*** EXTRACT ***

Week 7 roundup – leaving community behind

This week’s adventure has had 3 main focus points: community, IFTTT and our ethnography task.

Community

I have tried to tie the theme of community into my thoughts by exploring those I’m part of and relating them to our work on this course, so YouTube got an outing. I shared a video called numa numa which was one of the very 1st viral videos on the web and is something YouTubers still recreate 10 years later, the 2nd is a brilliant lecture on the anthropology of YouTube. On the post where I shared this video I have also tried to give my thoughts on how YouTube is directly connected to our studies of community for this block and even to my netnog.

 IFTTT

I am still battling with this for blogging, however, I accept that we are using it outside the context for which it is meant and therefore testing its limits. I shared a request on twitter to ask for advice from our group on tools for IFTTT sharing which have been successful to help the group (as in our skype chat this week we discovered we have all been advised to use more tools). New tools I’ve tried this week are YouTube and Pocket. I shared some useful articles about IFTTT using Pocket (oh look more community).

*** End of EXTRACT ***

**CHECK YOUR UNDERSTANDING**
a - In the Week 7 roundup, why does the writer accept still battling with IFTTT for blogging?
b - Reproduce the roundup's wording from "I have tried" to "to my netnog.".

*** DATASET EXTRACT ***

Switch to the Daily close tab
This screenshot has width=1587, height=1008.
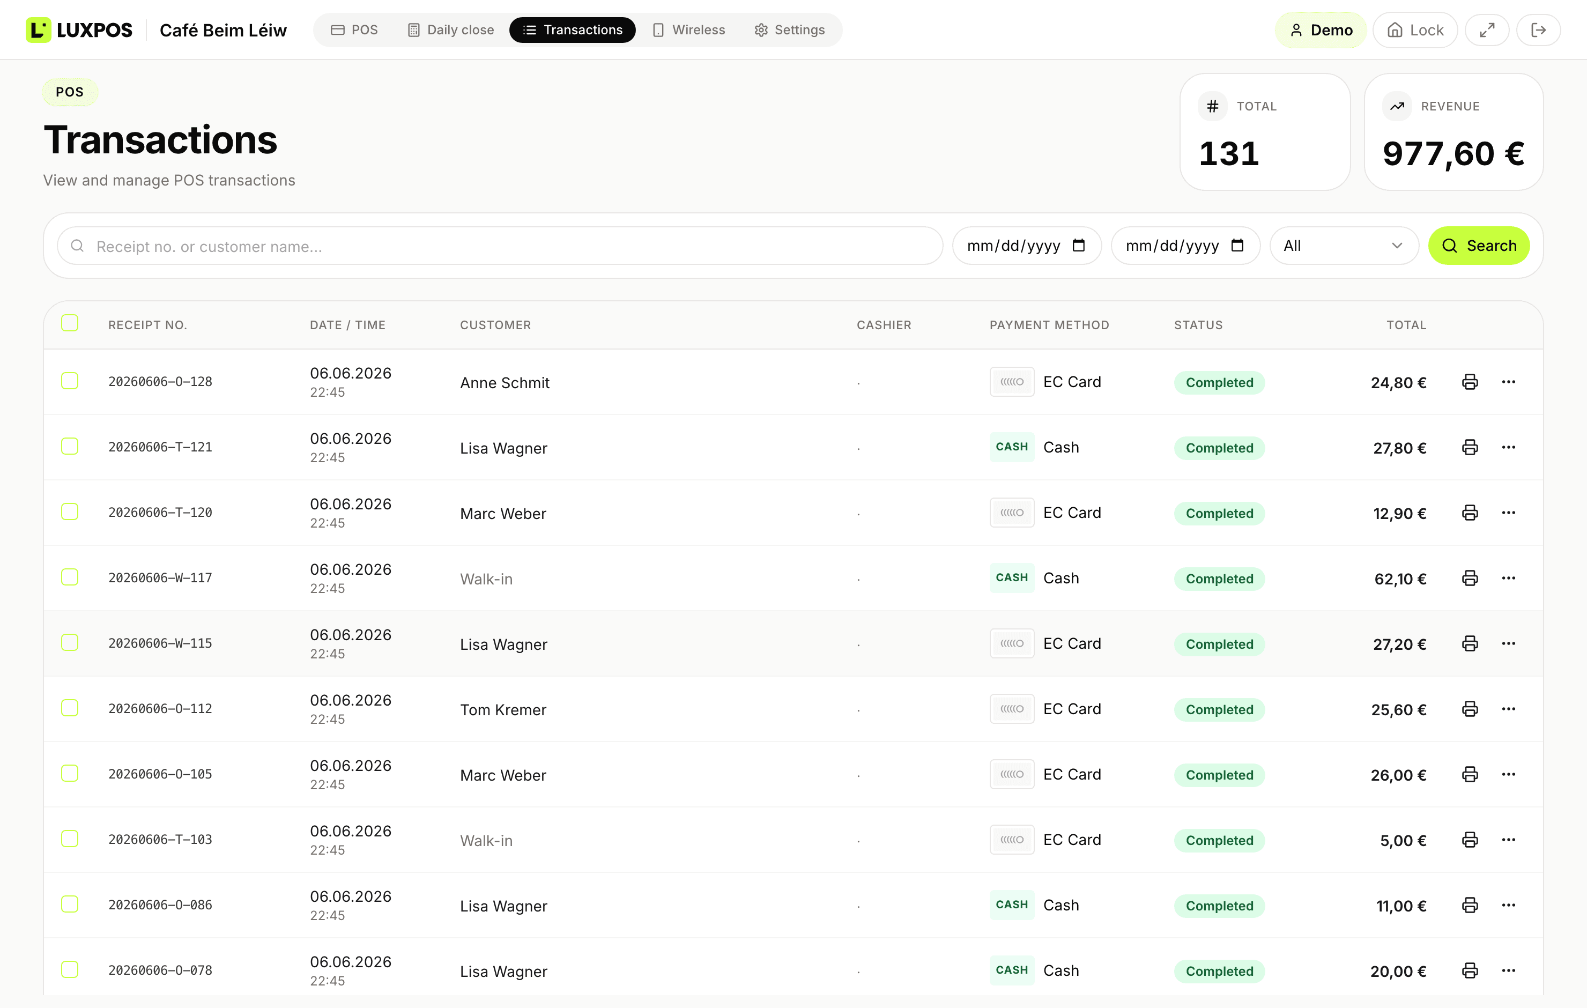[451, 30]
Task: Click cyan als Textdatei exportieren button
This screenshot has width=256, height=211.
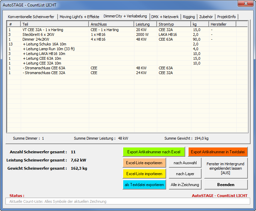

*** End of DATASET EXTRACT ***

**SOLUTIONS TO THE TASKS**
a - The writer accepts the difficulty because the group is using IFTTT outside the context it was meant for, so they are testing its limits.

b -
I have tried to tie the theme of community into my thoughts by exploring those I’m part of and relating them to our work on this course, so YouTube got an outing. I shared a video called numa numa which was one of the very 1st viral videos on the web and is something YouTubers still recreate 10 years later, the 2nd is a brilliant lecture on the anthropology of YouTube. On the post where I shared this video I have also tried to give my thoughts on how YouTube is directly connected to our studies of community for this block and even to my netnog.